INTRODUCTION:Cystic fibrosis neonatal screening (CFNS), based on double determination of immunoreactive trypsinogen ([IRT] [IRT1/IRT2]), has been available in Andalusia since May 2011. If screening is positive, a sweat test is performed, and if that is positive or inconclusive, genetic testing is requested. OBJECTIVE: To analyze CFNS, based on results from the first 4.5 years of the program. MATERIALS AND METHODS: Prospective descriptive study of neonates undergoing CFNS. IRT levels, sweat chloride, and mutations were recorded.

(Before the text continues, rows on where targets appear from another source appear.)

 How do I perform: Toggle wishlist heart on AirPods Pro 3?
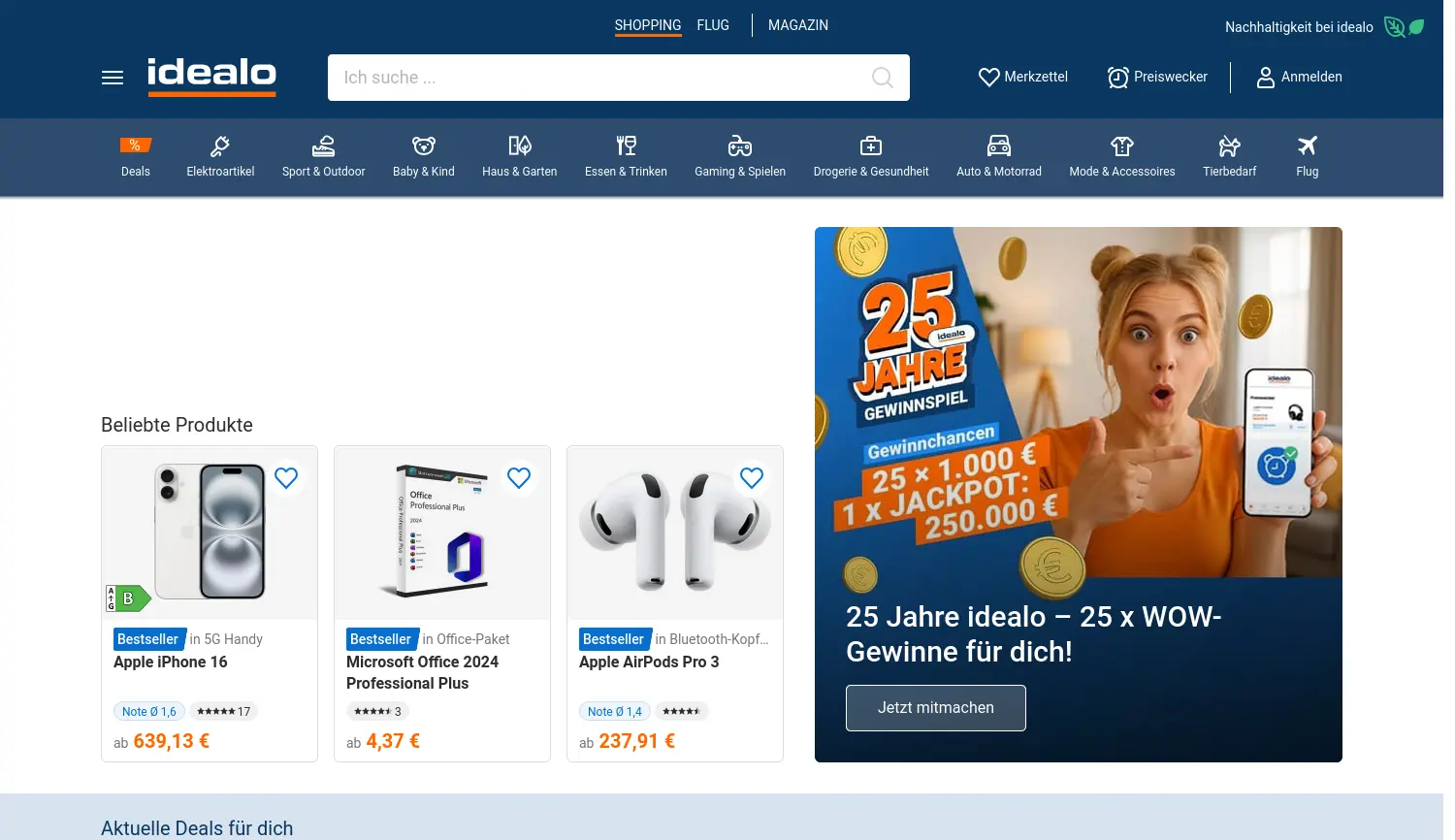pyautogui.click(x=752, y=478)
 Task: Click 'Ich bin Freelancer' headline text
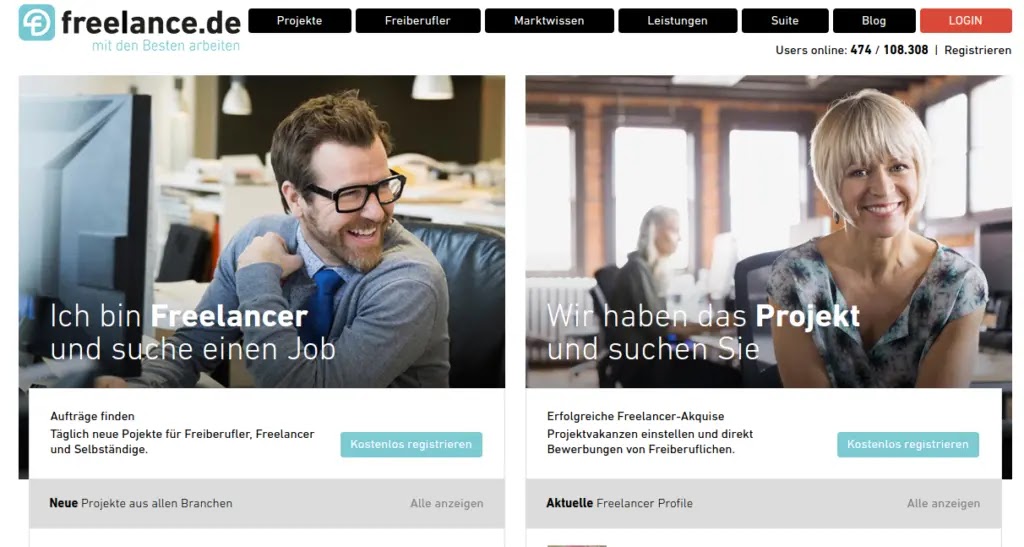coord(179,316)
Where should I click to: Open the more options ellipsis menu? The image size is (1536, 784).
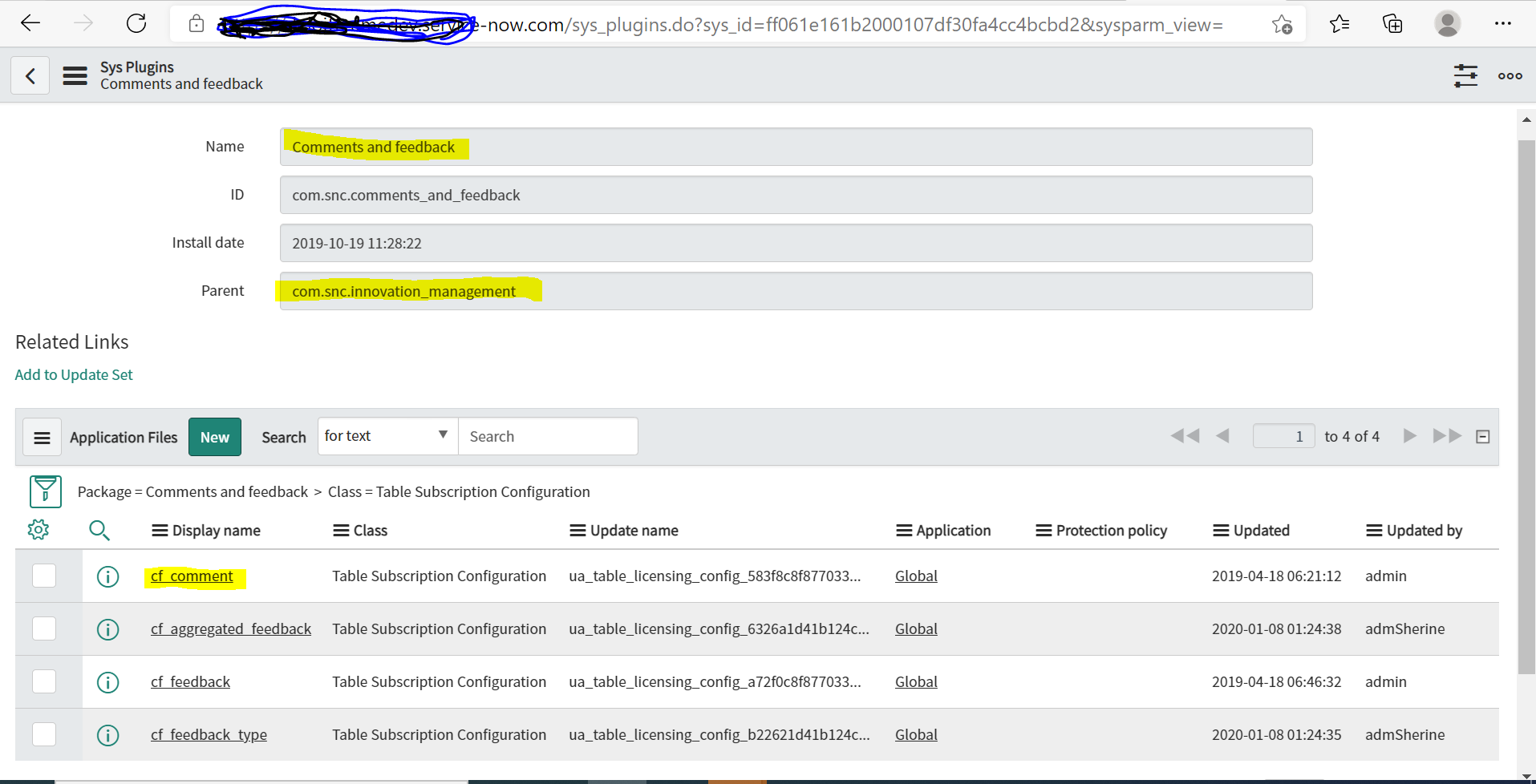[1509, 75]
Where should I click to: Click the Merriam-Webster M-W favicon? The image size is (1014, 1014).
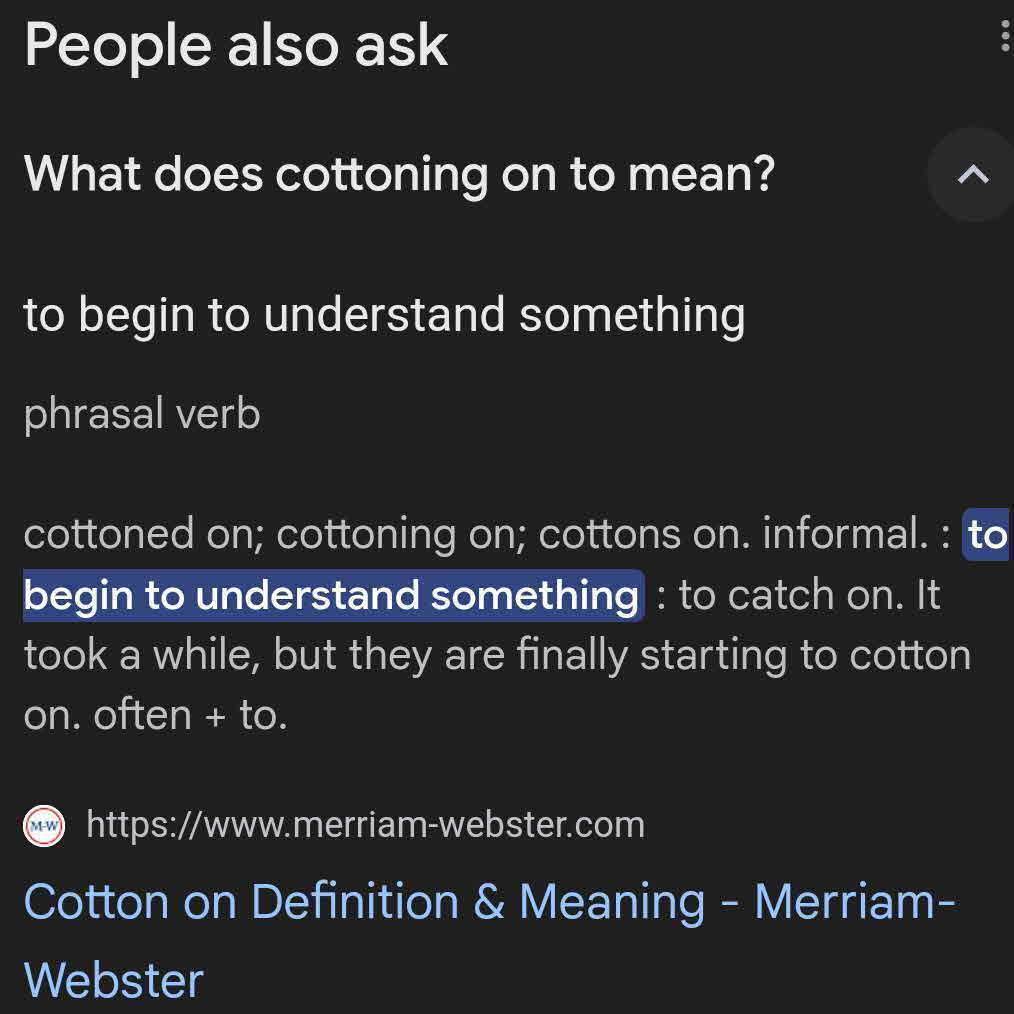point(44,826)
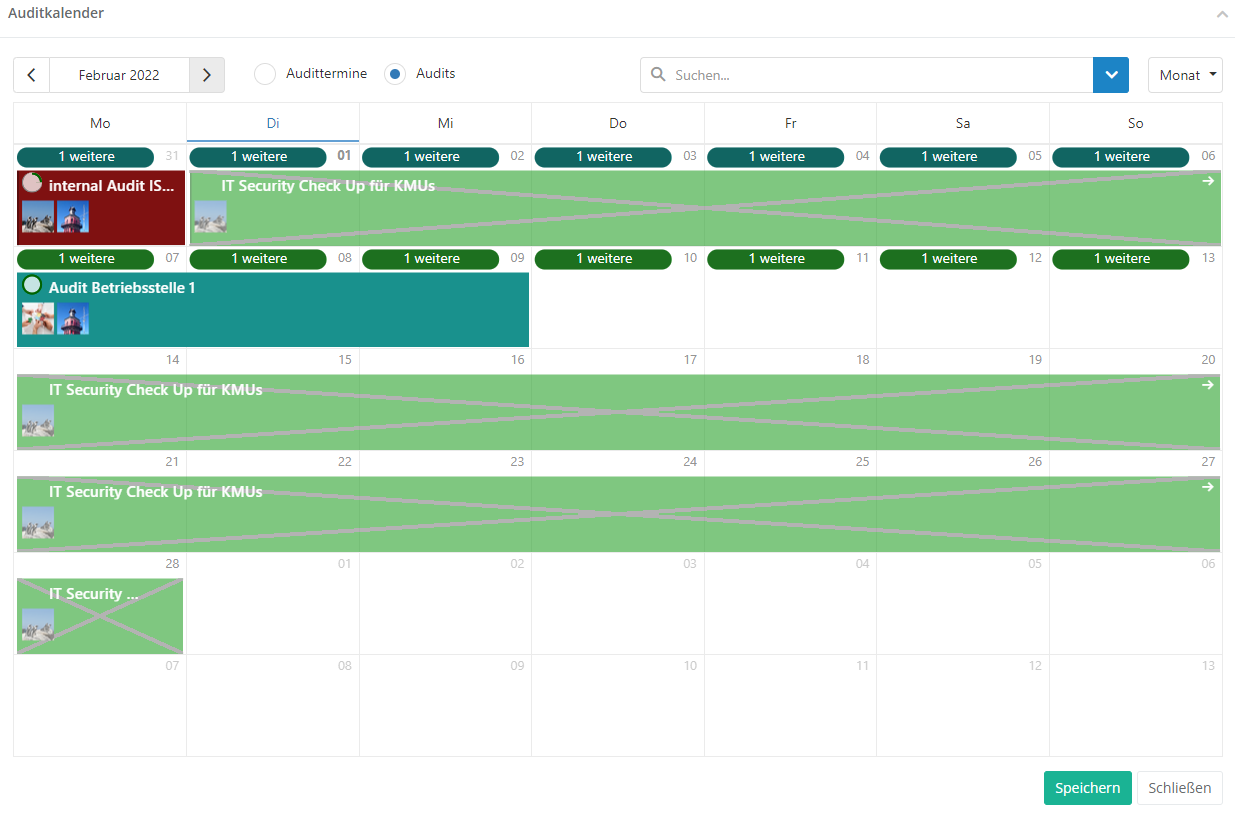1235x814 pixels.
Task: Expand '1 weitere' on Thursday 10
Action: click(603, 259)
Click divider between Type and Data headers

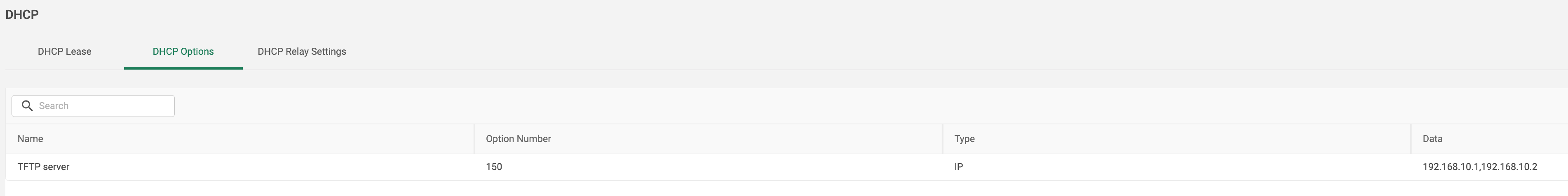(x=1411, y=139)
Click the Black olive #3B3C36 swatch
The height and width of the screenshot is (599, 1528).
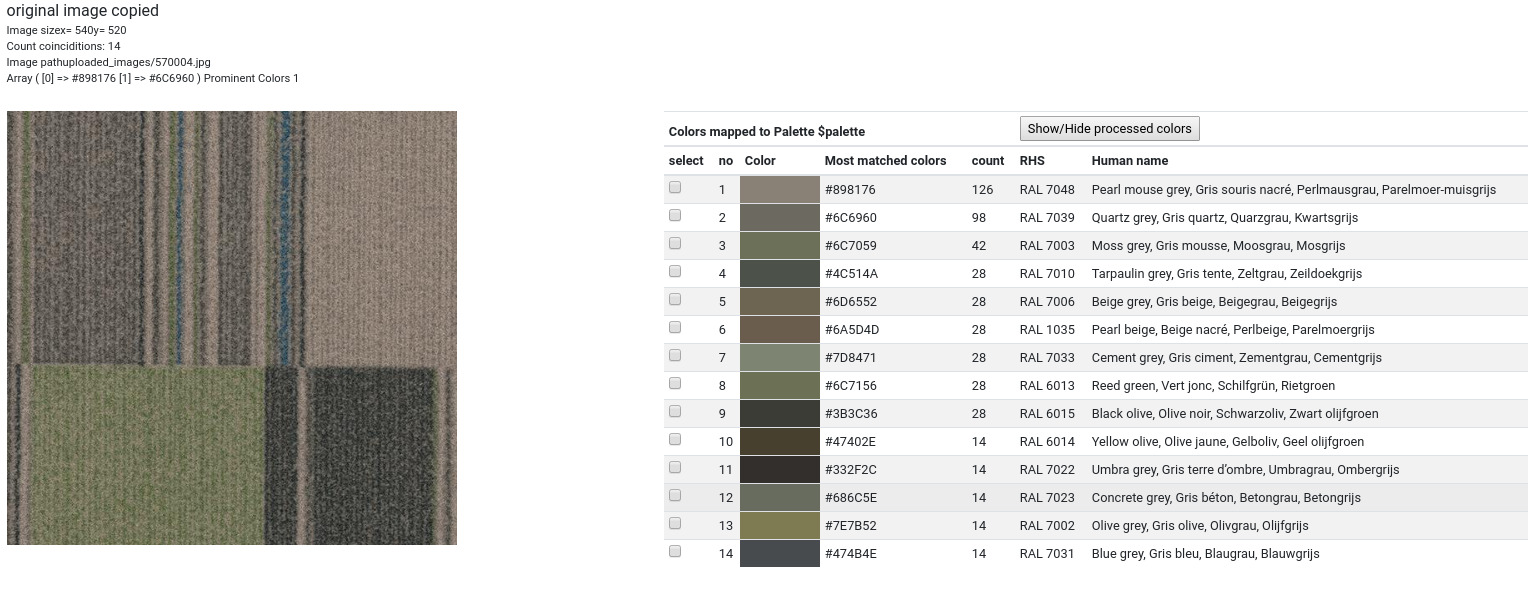pyautogui.click(x=779, y=414)
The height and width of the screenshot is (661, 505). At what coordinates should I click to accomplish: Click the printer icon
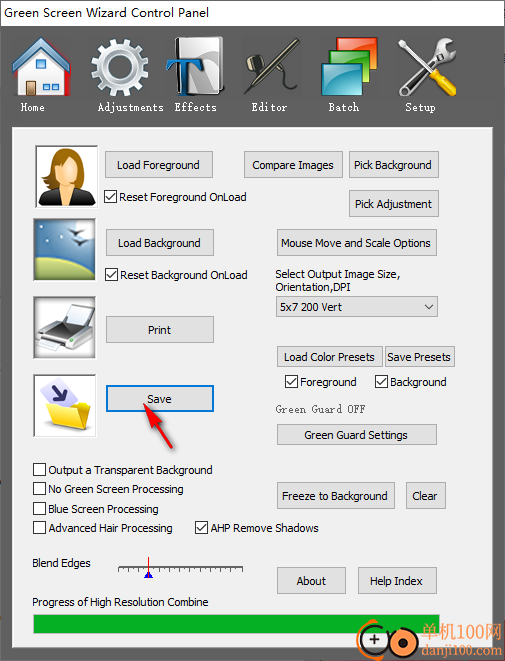pos(64,328)
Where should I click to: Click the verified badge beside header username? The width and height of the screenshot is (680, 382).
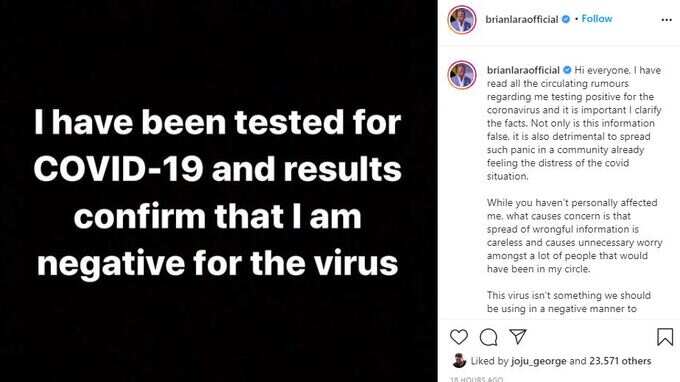click(x=566, y=19)
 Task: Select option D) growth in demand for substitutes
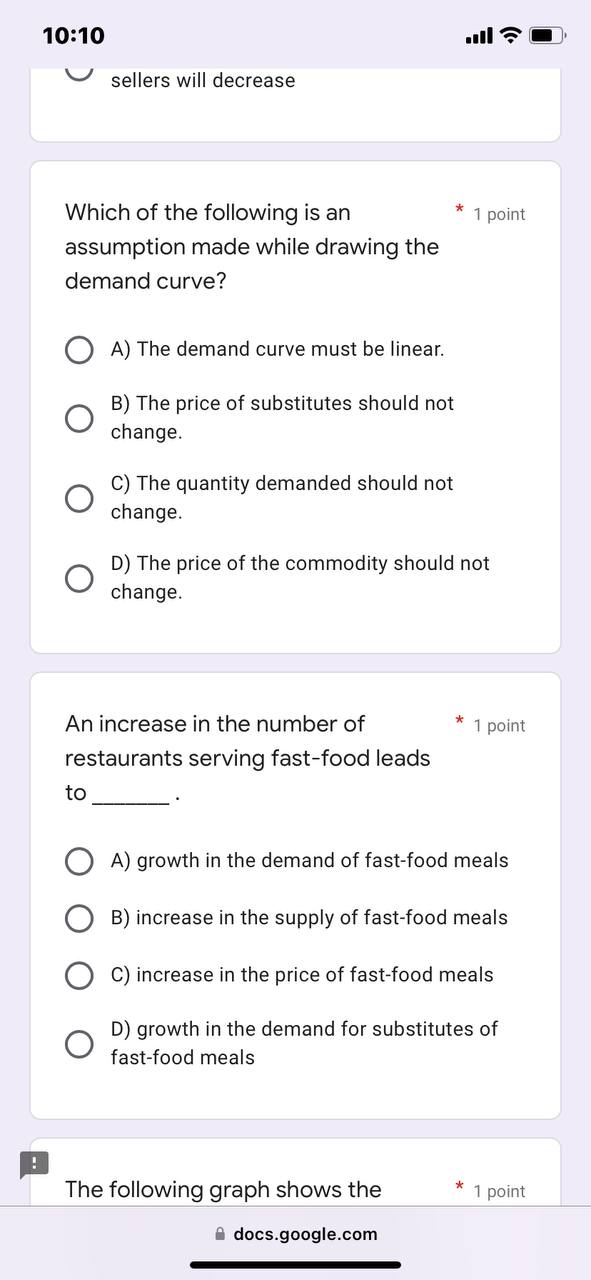(79, 1043)
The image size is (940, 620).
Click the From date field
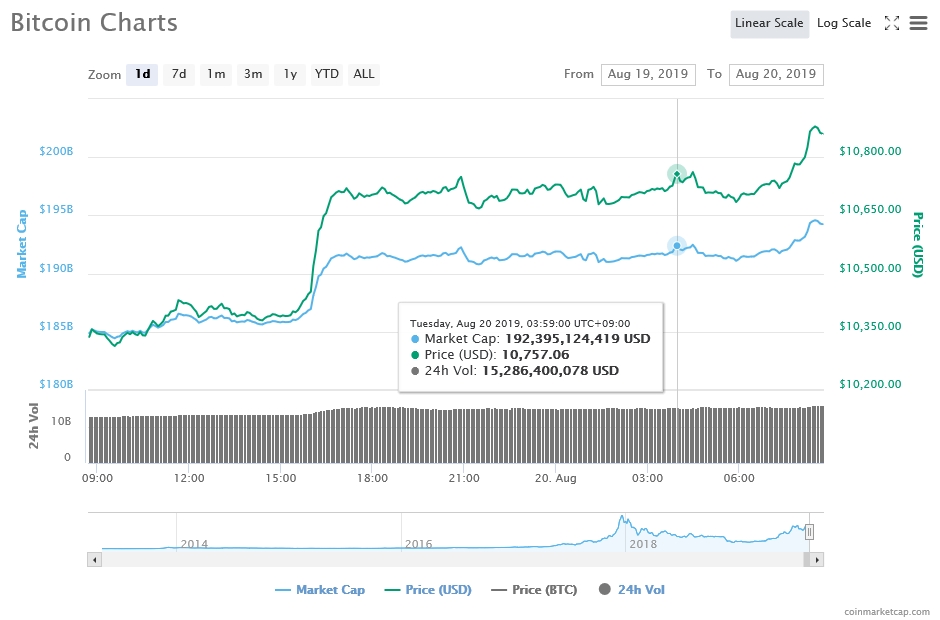tap(647, 74)
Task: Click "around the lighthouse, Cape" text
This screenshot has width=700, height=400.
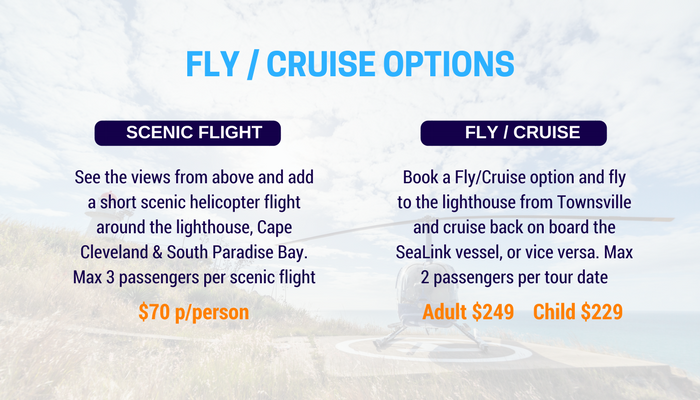Action: tap(194, 227)
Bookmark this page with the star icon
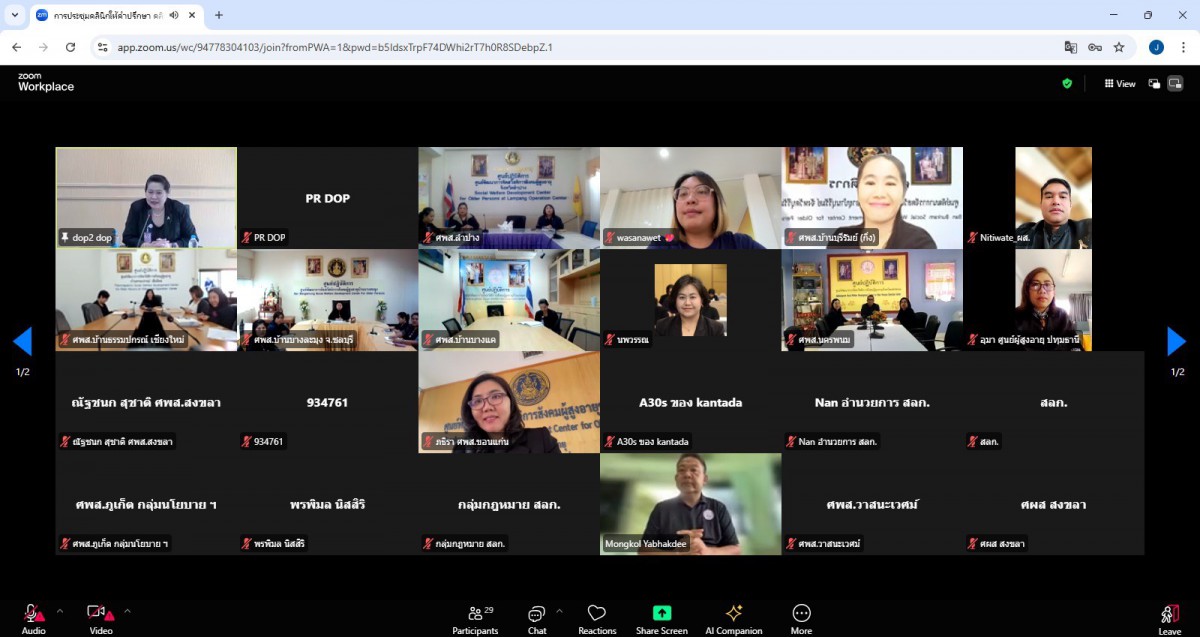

Statistical analysis was performed using SPSS 12.0. RESULTS: Between May 2011 and December 2016, 474,953 neonates underwent CFNS. Of these, 1,087 (0.23%) had elevated IRT2. Since CFNS was introduced, 73 cases of cystic fibrosis were diagnosed; 60 were diagnosed by positive CFNS, and 13 were diagnosed by other means. In one case, the patient developed a typical clinical picture of cystic fibrosis, but had not undergone CFNS at the decision of the parents; the remaining 12 had a negative CFNS (false negatives). Of these, one patient was diagnosed before symptoms developed, as his twin brother had a positive CFNS result; another had chloride at the upper limit of normal, and was subsequently diagnosed with genetic testing before symptoms appeared; and 10 patients developed clinical signs and symptoms. Excluding patients with meconium ileus, sensitivity and specificity of the CFNS program were 85.71% and 99.78%, respectively. The incidence of the disease in Andalusia is 1/6,506 live births. CONCLUSION: These results are a basis for reflection on possible areas for improvement of the CFNS algorithm, and thought may be given to the introduction of genetic studies to increase sensitivity and reduce false positives.